Food labels can tell you how many grams of carbohydrate are in a food. Knowing that, a person then matches the insulin dose with the amount of carbohydrates that he or she eats. This plan works best for people who take insulin (as a shot or with an insulin pump) with each meal.
How Food Labels Can Help
Food labels are easy to read, and they list a food’s ingredients, nutritional information, and calories. So anyone concerned about eating healthy can learn a lot from them. For people with diabetes, food labels provide information they need to know to keep their blood sugar on track.
For example, if you are using the carbohydrate counting meal plan, you can look for carbohydrates on the food label. It will tell you how many grams of carbs you are about to eat. The number of carbohydrate grams on the label applies to one serving, so be sure to multiply that number times the number of servings you’re eating or drinking.
If you’re using the carb counting plan, knowing the amount of carbs you’ve eaten can help you determine how much insulin to take.
Food labels also show you how much sodium (salt) is in a food. This is important because some people who have diabetes also have high blood pressure. Too much salt, or sodium, can worsen blood pressure problems.Remember salt is not a nutrient so dont include it in the carbohydrate count.

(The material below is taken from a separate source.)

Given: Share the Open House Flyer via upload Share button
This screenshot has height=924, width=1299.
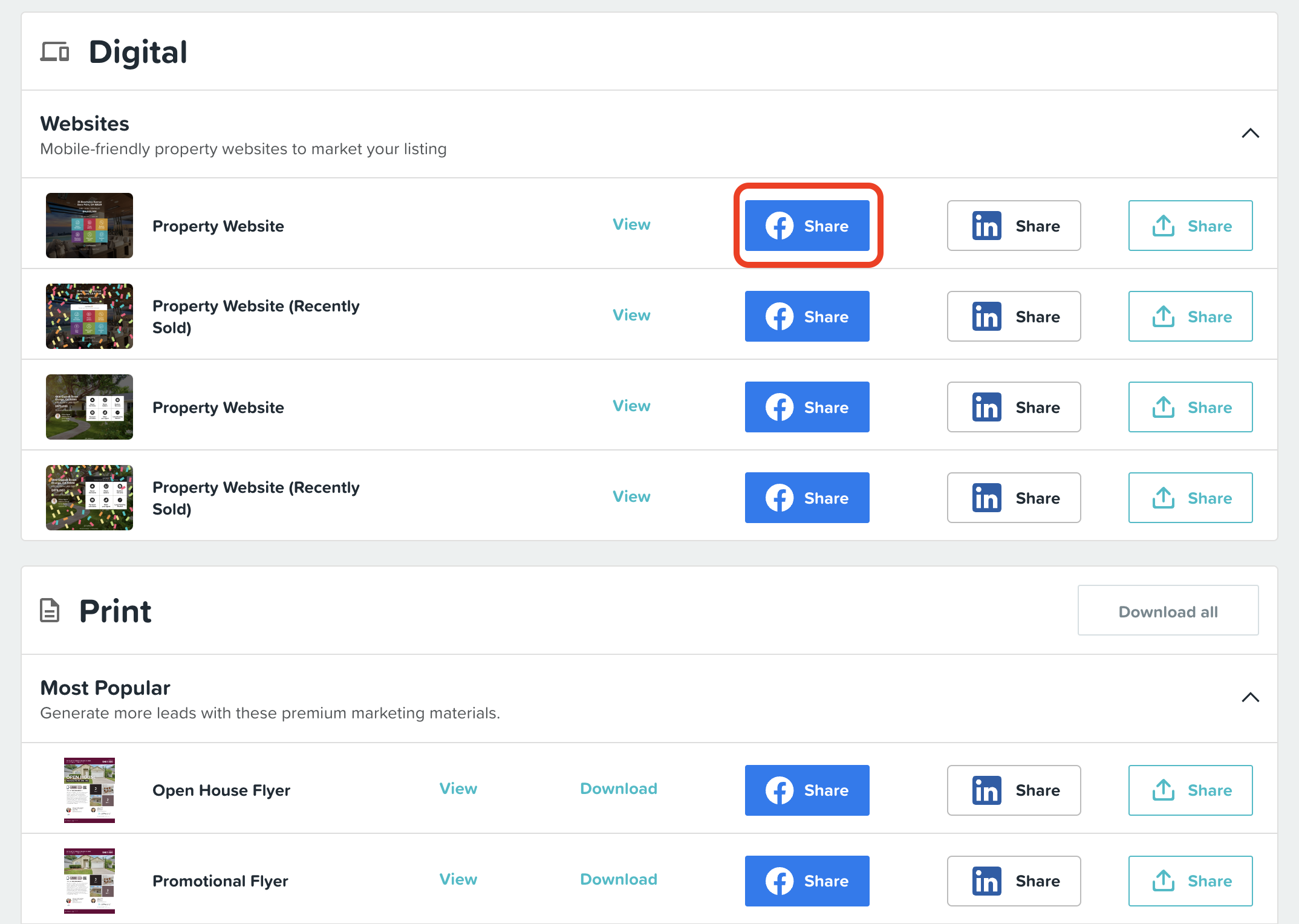Looking at the screenshot, I should click(x=1190, y=790).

On food labels, you’ll also find information on the amount of fat, the type of fat, and the total calories in a food. It’s a good idea for everyone, including people who have diabetes, to keep an eye on these.
Eating too much of certain fats can make someone more likely to have heart and blood vessel problems. And eating too many calories can cause weight gain. Your parent, doctor, or nutritionist can help you figure out how many calories you need each day.
Write it Down
As you’ve probably noticed, meal plans mean a lot of keeping track especially the amount carbohydrate you’ve eaten. To make that easier, you might want to write down what you eat and your blood sugar readings on a record sheet.
Your mom or dad can use this record to help you balance food and insulin so you stay on track.